• _Task_
Switch "label" to "button" in the data from the line containing "The height and width of the screenshot is (715, 787)." down to the line containing "click(139, 658)", and return only those lines with everything else unchanged.
= = = = = = =
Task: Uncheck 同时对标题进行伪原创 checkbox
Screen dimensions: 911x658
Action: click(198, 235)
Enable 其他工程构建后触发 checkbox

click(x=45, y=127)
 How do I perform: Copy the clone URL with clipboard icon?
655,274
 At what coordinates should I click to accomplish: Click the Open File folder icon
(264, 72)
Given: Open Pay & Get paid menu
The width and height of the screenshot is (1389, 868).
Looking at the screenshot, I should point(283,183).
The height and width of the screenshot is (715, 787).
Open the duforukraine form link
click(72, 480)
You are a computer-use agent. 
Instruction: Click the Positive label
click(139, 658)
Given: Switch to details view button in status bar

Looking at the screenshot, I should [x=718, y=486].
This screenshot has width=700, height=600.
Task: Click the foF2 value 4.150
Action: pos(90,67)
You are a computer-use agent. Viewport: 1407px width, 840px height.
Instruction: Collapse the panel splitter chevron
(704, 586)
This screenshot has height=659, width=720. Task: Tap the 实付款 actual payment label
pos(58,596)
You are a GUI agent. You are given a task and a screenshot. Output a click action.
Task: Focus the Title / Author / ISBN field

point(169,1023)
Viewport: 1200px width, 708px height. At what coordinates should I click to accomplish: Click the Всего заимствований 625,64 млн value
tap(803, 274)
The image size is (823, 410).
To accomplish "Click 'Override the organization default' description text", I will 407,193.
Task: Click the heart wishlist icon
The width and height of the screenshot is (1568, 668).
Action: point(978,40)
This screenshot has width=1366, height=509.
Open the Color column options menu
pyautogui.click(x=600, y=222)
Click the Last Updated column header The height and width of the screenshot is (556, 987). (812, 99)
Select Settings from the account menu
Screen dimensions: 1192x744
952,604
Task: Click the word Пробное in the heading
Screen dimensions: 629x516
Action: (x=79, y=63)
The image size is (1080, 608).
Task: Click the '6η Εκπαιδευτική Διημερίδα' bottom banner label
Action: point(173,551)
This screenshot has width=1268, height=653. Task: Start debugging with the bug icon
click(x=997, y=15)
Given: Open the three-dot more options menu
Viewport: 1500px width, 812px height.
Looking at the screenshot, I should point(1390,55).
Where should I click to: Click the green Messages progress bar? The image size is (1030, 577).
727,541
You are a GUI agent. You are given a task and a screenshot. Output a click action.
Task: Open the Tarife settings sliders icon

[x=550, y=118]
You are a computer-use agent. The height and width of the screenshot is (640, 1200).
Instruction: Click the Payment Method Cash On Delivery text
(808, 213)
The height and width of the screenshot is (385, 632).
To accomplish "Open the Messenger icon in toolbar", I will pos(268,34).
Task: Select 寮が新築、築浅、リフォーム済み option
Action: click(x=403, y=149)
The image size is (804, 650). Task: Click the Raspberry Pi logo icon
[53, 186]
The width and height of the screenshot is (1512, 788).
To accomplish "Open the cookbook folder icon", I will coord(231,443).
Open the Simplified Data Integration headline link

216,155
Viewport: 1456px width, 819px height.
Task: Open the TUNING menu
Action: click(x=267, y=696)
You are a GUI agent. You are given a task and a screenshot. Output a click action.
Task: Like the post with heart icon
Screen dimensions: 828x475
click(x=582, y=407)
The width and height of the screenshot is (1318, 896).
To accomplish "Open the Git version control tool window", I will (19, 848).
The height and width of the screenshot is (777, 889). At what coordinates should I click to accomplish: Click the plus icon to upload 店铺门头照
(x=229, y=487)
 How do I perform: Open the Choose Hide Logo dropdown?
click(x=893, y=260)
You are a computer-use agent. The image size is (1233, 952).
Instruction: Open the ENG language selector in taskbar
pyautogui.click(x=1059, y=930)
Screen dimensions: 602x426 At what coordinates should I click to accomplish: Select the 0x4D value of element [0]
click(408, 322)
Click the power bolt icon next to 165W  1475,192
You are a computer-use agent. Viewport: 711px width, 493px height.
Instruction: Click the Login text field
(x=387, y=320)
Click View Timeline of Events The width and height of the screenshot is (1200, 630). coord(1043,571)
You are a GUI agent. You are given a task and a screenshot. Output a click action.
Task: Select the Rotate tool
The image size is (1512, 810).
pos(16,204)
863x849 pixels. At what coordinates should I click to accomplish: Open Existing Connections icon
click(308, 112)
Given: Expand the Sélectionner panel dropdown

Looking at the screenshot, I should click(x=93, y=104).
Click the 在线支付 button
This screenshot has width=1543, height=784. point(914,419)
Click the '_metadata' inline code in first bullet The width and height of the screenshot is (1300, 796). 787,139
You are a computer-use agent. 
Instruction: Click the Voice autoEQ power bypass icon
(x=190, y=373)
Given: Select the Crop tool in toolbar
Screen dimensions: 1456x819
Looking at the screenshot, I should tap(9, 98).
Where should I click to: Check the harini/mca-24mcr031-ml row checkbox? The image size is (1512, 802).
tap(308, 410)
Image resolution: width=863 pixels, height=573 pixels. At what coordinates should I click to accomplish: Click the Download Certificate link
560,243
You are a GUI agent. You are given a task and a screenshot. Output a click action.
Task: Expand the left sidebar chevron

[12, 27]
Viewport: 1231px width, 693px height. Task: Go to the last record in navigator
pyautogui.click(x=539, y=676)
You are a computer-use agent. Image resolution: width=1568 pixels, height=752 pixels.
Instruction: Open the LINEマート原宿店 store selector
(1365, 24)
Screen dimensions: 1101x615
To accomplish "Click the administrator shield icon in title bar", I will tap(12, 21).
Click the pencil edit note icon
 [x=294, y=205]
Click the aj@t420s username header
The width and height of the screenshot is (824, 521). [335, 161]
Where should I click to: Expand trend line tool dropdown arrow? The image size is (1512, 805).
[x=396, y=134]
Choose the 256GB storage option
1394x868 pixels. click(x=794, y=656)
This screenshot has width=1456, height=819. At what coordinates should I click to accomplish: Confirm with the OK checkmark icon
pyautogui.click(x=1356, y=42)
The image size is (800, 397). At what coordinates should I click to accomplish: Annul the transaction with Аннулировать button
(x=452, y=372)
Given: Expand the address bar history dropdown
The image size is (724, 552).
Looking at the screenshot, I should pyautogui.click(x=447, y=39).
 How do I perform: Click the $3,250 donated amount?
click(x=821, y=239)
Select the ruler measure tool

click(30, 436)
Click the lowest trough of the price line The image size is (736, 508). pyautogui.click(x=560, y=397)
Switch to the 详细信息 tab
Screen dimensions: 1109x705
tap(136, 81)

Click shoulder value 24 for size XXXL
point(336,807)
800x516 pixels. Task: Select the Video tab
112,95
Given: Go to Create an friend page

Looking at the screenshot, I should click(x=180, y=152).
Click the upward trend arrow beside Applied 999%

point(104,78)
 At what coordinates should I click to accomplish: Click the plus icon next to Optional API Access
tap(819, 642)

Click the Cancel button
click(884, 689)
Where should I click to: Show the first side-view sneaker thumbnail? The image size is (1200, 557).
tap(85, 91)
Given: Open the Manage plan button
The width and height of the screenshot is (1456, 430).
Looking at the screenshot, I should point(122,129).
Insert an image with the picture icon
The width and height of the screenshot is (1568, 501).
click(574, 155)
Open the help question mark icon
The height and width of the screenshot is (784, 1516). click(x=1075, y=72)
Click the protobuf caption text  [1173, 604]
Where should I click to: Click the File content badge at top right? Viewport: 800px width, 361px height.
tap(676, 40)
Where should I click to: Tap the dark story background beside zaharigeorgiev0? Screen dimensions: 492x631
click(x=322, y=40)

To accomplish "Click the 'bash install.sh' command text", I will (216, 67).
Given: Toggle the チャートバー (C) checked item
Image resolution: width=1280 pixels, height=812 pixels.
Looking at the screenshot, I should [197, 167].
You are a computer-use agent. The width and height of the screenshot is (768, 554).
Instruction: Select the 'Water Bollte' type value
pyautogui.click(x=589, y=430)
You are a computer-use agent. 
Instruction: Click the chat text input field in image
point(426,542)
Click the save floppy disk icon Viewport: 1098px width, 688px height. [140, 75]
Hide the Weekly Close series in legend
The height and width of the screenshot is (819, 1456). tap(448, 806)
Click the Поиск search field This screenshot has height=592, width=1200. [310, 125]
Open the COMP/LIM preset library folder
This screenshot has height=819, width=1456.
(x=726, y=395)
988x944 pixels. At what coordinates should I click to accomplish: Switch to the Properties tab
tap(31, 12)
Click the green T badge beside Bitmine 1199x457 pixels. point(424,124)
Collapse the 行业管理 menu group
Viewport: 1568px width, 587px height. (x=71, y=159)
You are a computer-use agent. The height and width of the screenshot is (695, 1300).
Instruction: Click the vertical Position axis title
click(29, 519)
= = = = = = =
• _The answer_
The height and width of the screenshot is (715, 787).
Open the duforukraine form link
click(72, 480)
You are a computer-use agent. 
Instruction: Click the Positive button
click(139, 658)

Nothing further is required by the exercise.